I have a little union experience myself actually. My first paycheck came from a union job. I bagged groceries at Kroger, and I paid union dues out of every paycheck. $4.23 a week. That was 1996 and I was sixteen years old.
As far as I could tell the main thing we got in exchange for our membership was a due process system that basically made it impossible to be fired. Stealing was about the only justifiable cause for a supervisor to can one of us.
Truth be told, most of my fellow baggers and cashiers—myself included—deserved to be fired at least once a week, but the management’s hands were tied. I remember thinking it was kind of absurd that our jobs were that locked down. I witnessed aggressive insubordination and drug-fueled, on-the-job antics that always went unpunished. All in exchange for $4.23 a week.
I’m sure there were serious grievances also being filed, but I never heard about any during the two years I crammed groceries into paper or plastic. The union system seemed like it was just existing. Just feeding off the corporation in some kind of asymbiotic state of dependence.
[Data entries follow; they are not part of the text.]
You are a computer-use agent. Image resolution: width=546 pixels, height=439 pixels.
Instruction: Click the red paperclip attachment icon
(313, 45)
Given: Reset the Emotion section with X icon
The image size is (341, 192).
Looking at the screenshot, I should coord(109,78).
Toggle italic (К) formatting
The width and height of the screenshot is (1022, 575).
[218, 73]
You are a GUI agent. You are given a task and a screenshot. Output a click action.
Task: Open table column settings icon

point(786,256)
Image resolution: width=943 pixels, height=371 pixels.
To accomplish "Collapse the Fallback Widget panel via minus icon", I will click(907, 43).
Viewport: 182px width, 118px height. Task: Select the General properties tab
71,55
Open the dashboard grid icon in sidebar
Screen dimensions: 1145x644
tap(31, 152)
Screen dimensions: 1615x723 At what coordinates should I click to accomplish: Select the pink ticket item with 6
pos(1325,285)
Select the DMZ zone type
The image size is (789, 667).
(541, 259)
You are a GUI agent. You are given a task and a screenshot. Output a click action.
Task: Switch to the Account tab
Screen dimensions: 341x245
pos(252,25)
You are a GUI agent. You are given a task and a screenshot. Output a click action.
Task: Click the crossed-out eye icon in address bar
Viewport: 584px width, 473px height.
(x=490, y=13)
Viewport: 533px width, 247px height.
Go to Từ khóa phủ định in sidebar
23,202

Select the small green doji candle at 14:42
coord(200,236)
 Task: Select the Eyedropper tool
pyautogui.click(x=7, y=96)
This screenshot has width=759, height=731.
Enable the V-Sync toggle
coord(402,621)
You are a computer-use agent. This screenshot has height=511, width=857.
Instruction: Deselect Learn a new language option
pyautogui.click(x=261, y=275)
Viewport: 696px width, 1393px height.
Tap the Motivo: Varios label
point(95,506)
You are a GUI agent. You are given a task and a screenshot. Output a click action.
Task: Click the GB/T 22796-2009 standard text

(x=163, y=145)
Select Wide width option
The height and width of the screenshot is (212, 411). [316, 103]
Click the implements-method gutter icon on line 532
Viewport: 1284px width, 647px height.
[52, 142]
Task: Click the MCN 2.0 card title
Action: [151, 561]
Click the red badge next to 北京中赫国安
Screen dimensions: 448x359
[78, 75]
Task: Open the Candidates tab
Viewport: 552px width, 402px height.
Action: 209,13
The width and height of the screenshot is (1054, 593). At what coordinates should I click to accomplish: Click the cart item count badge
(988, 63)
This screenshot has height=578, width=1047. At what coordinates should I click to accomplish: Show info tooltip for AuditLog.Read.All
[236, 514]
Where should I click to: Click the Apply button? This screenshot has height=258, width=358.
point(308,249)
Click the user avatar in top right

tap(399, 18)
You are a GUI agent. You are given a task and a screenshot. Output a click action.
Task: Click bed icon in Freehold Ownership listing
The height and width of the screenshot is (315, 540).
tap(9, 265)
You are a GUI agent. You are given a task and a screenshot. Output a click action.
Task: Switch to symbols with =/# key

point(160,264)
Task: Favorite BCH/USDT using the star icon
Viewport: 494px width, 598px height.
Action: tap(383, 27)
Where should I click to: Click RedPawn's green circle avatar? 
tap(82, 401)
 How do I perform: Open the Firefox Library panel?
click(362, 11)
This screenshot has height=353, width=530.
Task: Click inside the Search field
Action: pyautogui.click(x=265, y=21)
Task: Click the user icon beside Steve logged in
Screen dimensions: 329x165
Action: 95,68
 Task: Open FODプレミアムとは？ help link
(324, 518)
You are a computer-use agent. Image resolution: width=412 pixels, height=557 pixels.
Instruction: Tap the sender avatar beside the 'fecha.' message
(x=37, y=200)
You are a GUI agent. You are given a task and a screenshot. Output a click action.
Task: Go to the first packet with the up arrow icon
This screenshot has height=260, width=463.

These are the times when I question the value of unions. When they seem to have stagnated and just gotten comfortable making very small token gains occasionally—just enough to project the illusion of helpfulness so people will continue paying dues.
Is your union getting lazy?
On Monday, the College and University Professional Association for Human Resources released a new report known as the “Two-Year Institution Faculty-Salary Survey” that details pay raises for faculty members at community colleges and other two-year institutions. The report indicates that many faculty unions at two-year colleges are existing in the same kind of comfortable “maintenance mode” that my union at Kroger occupied.
Salaries at schools with faculty unions increased by 2.1% this year. No issue with that number per se—a raise is always a good thing. The problem is that this salary increase is almost identical to the average salary increase for faculty members at schools without faculty unions. Salaries at these schools were up 1.9% this year.
So what exactly did the unions do here? When it comes to salaries, not much. Professors did just fine without the unions and they didn’t have to pay dues, so they probably actually came out ahead financially.
Obviously there are lots of intangible benefits to having union representation. Job security for professors is probably more of a concern than it was for me and my grocery-bagging buddies, for one. And sometimes just having a union stand behind you keeps potential management bullies at bay. No question that’s also a valuable benefit that shouldn’t be denied. But is it enough to make it all worth it?
Despite my critiques, I’m of course pro-union. I think faculty unions are almost always a good idea, but I do think it’s important to shake them up a little bit from time to time. Make sure they haven’t fallen asleep and gotten comfortable living off the system. When a union is making salary gains identical to those at non-unionized schools, that’s a red flag and it should be explored more deeply.